Perguntas =>
A. Enumere, por favor, todas as linguagens que, segundo o texto sobre o blogue «Ressabiator», eram sabidas antes de haver um blogue.
B. Prossiga o texto sobre o blogue «Ressabiator», escrevendo o que vem a seguir à última frase.

O «Ressabiator» deve ser o blogue mais antigo sobre design gráfico em Portugal. Criei-o há vinte anos, em 2004. Não havia Facebook, não havia instagram, não havia YouTube. Tenho alunos que ainda não tinham nascido quando fiz o primeiro post.

Não posso dizer sequer que é uma sensação estranha, porque não a sinto. Tenho de a pensar para a sentir. Para mim, a internet é algo novo, que não perde a novidade. Ao mesmo tempo, é uma parte crucial da minha identidade.

Escrever na internet é a minha vida. Já fui viral, já deixei de ser. Tive de pensar se queria ganhar dinheiro com patrocínios (não). Aprendi quais são os limites da minha coragem e da minha paciência. Sei que é inútil se não houver medo. O medo é o sinal de que se arrisca. Não há crítica ou sequer opinião sem risco. Sei que não adianta se não chatear.

Antes de ter um blogue, o que eu gostava de fazer era programar. Sabia HTML, Java, C++, Perl, Python, Processing (quando ainda se escrevia com dois cincos em vez dos SS). O que percebi com os blogues é que se pode existir na net sem ter de programar, e que se pode ter opinião lida por milhares sem ter de imprimir o que quer que seja. Penso que, em parte, a nostalgia colectiva do design pela tipografia de chumbo ou pela programação «à antiga» esconde, e adia, a facilidade com que é possível ter uma opinião.

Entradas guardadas
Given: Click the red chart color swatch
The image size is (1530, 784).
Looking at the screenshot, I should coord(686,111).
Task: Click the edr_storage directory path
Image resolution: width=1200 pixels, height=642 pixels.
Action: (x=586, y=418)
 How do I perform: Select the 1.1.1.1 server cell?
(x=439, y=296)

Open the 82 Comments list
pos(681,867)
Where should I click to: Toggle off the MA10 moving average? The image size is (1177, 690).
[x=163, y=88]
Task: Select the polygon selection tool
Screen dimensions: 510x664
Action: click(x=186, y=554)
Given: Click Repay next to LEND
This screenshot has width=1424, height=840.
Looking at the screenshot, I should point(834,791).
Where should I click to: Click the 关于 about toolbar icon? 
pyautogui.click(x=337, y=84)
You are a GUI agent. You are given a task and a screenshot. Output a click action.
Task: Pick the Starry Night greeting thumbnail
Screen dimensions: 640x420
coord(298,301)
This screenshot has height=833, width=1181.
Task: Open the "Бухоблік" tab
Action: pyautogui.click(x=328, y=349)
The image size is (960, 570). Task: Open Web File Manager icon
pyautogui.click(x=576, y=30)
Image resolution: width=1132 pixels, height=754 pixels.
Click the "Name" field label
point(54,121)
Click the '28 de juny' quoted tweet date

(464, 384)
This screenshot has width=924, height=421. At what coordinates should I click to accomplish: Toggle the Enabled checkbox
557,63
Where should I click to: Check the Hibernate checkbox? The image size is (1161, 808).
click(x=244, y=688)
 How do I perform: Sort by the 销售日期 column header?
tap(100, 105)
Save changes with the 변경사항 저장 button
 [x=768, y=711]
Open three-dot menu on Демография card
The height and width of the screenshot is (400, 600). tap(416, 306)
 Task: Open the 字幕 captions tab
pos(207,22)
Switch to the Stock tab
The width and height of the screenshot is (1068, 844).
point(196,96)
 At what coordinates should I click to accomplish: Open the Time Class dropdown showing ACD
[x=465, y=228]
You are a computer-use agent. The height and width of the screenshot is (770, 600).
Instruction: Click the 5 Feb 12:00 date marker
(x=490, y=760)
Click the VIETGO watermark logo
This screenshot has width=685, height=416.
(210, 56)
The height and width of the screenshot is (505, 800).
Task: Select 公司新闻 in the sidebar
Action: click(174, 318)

Respostas por tarefa =>
A. HTML, Java, C++, Perl, Python, Processing

B.
É irónico que tenha ocorrido durante os últimos vinte anos uma corrente chamada Critical Design, cuja grande contribuição foi discutir a dificuldade que é ser designer e criticar. Não há maneira de criticar sem risco ou sem medo. Não é assim que as coisas se passam. Não perceber isso é passar calado pelo período mais fértil da história da esfera pública. É isso que o design tem feito.

Onde tudo era fácil, ergueu barreiras. Se havia crítica espontânea nos blogues, criaram-se cursos de crítica (como o D-Crit) para dar “finalmente” legitimidade aos críticos. Os mestrados e doutoramentos funcionaram como um gigantesco tampão, atolando e acantonando o pensamento crítico nos bizantinos mecanismos de avaliação para progressão de carreira. Nunca se escreveu tanto sobre design de modo tão fechado sobre si mesmo.